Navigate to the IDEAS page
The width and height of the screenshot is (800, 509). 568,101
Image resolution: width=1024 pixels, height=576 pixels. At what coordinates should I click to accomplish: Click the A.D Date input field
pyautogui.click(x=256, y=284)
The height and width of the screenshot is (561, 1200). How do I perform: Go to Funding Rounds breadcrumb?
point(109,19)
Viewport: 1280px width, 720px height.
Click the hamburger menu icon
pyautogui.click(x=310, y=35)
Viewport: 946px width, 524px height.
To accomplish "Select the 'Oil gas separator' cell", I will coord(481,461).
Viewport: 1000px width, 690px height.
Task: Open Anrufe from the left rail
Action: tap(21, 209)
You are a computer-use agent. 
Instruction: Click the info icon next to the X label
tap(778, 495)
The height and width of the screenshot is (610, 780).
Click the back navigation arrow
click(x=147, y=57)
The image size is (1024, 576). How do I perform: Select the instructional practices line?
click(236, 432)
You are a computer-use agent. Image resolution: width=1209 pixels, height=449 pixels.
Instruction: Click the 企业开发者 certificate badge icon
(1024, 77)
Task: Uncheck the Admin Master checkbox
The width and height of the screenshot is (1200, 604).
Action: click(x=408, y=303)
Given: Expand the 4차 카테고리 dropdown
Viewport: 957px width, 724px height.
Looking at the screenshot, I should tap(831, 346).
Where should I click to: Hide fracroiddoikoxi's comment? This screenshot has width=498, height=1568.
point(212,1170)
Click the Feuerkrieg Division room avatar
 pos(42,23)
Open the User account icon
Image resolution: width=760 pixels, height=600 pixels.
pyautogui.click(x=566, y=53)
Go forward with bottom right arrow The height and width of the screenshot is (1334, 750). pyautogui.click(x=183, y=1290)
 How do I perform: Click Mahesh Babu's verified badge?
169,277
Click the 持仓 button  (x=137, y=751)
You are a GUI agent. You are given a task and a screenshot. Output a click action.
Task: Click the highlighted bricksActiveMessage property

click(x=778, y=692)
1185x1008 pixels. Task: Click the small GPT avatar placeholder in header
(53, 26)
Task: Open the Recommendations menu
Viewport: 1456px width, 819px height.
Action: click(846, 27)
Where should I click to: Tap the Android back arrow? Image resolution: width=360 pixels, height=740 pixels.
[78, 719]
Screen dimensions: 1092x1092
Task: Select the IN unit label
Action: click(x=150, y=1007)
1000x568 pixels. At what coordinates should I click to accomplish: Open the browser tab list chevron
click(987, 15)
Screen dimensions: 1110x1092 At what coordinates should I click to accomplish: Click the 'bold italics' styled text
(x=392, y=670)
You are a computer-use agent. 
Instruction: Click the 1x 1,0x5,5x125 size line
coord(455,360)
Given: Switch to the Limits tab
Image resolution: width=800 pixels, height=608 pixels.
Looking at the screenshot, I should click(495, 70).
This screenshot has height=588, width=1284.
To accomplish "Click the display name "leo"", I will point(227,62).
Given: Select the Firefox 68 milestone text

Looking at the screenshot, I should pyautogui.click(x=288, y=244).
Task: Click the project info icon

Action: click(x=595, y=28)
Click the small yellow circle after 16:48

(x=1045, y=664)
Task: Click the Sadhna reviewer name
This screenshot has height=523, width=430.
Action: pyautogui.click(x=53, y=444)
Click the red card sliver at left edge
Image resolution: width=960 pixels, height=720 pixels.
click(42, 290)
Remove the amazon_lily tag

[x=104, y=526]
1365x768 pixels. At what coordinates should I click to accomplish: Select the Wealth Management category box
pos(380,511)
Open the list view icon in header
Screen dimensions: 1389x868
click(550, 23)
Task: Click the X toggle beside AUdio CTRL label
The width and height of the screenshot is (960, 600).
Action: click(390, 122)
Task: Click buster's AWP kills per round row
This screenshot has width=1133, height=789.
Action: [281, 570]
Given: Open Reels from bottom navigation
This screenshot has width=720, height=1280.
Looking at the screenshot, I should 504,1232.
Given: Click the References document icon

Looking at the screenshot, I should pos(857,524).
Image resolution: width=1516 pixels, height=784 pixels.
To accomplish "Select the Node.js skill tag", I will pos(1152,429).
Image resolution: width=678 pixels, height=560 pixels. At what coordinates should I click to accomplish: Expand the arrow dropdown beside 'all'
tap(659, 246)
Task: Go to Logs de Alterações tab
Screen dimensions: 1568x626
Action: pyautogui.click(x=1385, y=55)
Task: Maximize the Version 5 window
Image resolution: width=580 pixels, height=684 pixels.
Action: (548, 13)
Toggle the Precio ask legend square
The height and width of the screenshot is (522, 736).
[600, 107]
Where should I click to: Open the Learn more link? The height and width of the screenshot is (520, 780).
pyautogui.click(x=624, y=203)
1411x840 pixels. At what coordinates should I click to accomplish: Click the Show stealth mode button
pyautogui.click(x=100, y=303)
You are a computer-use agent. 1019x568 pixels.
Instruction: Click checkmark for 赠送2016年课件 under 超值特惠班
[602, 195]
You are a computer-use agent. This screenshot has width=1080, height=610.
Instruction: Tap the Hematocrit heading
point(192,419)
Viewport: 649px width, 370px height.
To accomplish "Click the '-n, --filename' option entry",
- - - - -
■ Problem description: Would you write out the data exactly as it reads?

■ Answer space:
Navigate to the IDEAS page
The width and height of the screenshot is (800, 509). 568,101
Image resolution: width=1024 pixels, height=576 pixels. At what coordinates should I click to accomplish: Click the A.D Date input field
pyautogui.click(x=256, y=284)
The height and width of the screenshot is (561, 1200). How do I perform: Go to Funding Rounds breadcrumb?
point(109,19)
Viewport: 1280px width, 720px height.
Click the hamburger menu icon
pyautogui.click(x=310, y=35)
Viewport: 946px width, 524px height.
To accomplish "Select the 'Oil gas separator' cell", I will coord(481,461).
Viewport: 1000px width, 690px height.
Task: Open Anrufe from the left rail
Action: tap(21, 209)
You are a computer-use agent. 
Instruction: Click the info icon next to the X label
tap(778, 495)
The height and width of the screenshot is (610, 780).
Click the back navigation arrow
click(x=147, y=57)
The image size is (1024, 576). How do I perform: Select the instructional practices line?
click(236, 432)
You are a computer-use agent. Image resolution: width=1209 pixels, height=449 pixels.
Instruction: Click the 企业开发者 certificate badge icon
(1024, 77)
Task: Uncheck the Admin Master checkbox
The width and height of the screenshot is (1200, 604).
Action: click(x=408, y=303)
Given: Expand the 4차 카테고리 dropdown
Viewport: 957px width, 724px height.
Looking at the screenshot, I should tap(831, 346).
Where should I click to: Hide fracroiddoikoxi's comment? This screenshot has width=498, height=1568.
point(212,1170)
Click the Feuerkrieg Division room avatar
 pos(42,23)
Open the User account icon
Image resolution: width=760 pixels, height=600 pixels.
pyautogui.click(x=566, y=53)
Go forward with bottom right arrow The height and width of the screenshot is (1334, 750). pyautogui.click(x=183, y=1290)
 How do I perform: Click Mahesh Babu's verified badge?
169,277
Click the 持仓 button  (x=137, y=751)
You are a GUI agent. You are given a task and a screenshot. Output a click action.
Task: Click the highlighted bricksActiveMessage property

click(x=778, y=692)
1185x1008 pixels. Task: Click the small GPT avatar placeholder in header
(53, 26)
Task: Open the Recommendations menu
Viewport: 1456px width, 819px height.
Action: click(846, 27)
Where should I click to: Tap the Android back arrow? Image resolution: width=360 pixels, height=740 pixels.
[78, 719]
Screen dimensions: 1092x1092
Task: Select the IN unit label
Action: click(x=150, y=1007)
1000x568 pixels. At what coordinates should I click to accomplish: Open the browser tab list chevron
click(987, 15)
Screen dimensions: 1110x1092 At what coordinates should I click to accomplish: Click the 'bold italics' styled text
(x=392, y=670)
You are a computer-use agent. 
Instruction: Click the 1x 1,0x5,5x125 size line
coord(455,360)
Given: Switch to the Limits tab
Image resolution: width=800 pixels, height=608 pixels.
Looking at the screenshot, I should click(495, 70).
This screenshot has height=588, width=1284.
To accomplish "Click the display name "leo"", I will point(227,62).
Given: Select the Firefox 68 milestone text

Looking at the screenshot, I should pyautogui.click(x=288, y=244).
Task: Click the project info icon

Action: click(x=595, y=28)
Click the small yellow circle after 16:48

(x=1045, y=664)
Task: Click the Sadhna reviewer name
This screenshot has height=523, width=430.
Action: pyautogui.click(x=53, y=444)
Click the red card sliver at left edge
Image resolution: width=960 pixels, height=720 pixels.
click(42, 290)
Remove the amazon_lily tag

[x=104, y=526]
1365x768 pixels. At what coordinates should I click to accomplish: Select the Wealth Management category box
pos(380,511)
Open the list view icon in header
Screen dimensions: 1389x868
click(550, 23)
Task: Click the X toggle beside AUdio CTRL label
The width and height of the screenshot is (960, 600).
Action: click(390, 122)
Task: Click buster's AWP kills per round row
This screenshot has width=1133, height=789.
Action: [281, 570]
Given: Open Reels from bottom navigation
This screenshot has width=720, height=1280.
Looking at the screenshot, I should 504,1232.
Given: Click the References document icon

Looking at the screenshot, I should pos(857,524).
Image resolution: width=1516 pixels, height=784 pixels.
To accomplish "Select the Node.js skill tag", I will pos(1152,429).
Image resolution: width=678 pixels, height=560 pixels. At what coordinates should I click to accomplish: Expand the arrow dropdown beside 'all'
tap(659, 246)
Task: Go to Logs de Alterações tab
Screen dimensions: 1568x626
Action: pyautogui.click(x=1385, y=55)
Task: Maximize the Version 5 window
Image resolution: width=580 pixels, height=684 pixels.
Action: (548, 13)
Toggle the Precio ask legend square
The height and width of the screenshot is (522, 736).
[600, 107]
Where should I click to: Open the Learn more link? The height and width of the screenshot is (520, 780).
pyautogui.click(x=624, y=203)
1411x840 pixels. At what coordinates should I click to accomplish: Click the Show stealth mode button
pyautogui.click(x=100, y=303)
You are a computer-use agent. 1019x568 pixels.
Instruction: Click checkmark for 赠送2016年课件 under 超值特惠班
[602, 195]
You are a computer-use agent. This screenshot has width=1080, height=610.
Instruction: Tap the Hematocrit heading
point(192,419)
Viewport: 649px width, 370px height.
To accomplish "Click the '-n, --filename' option entry",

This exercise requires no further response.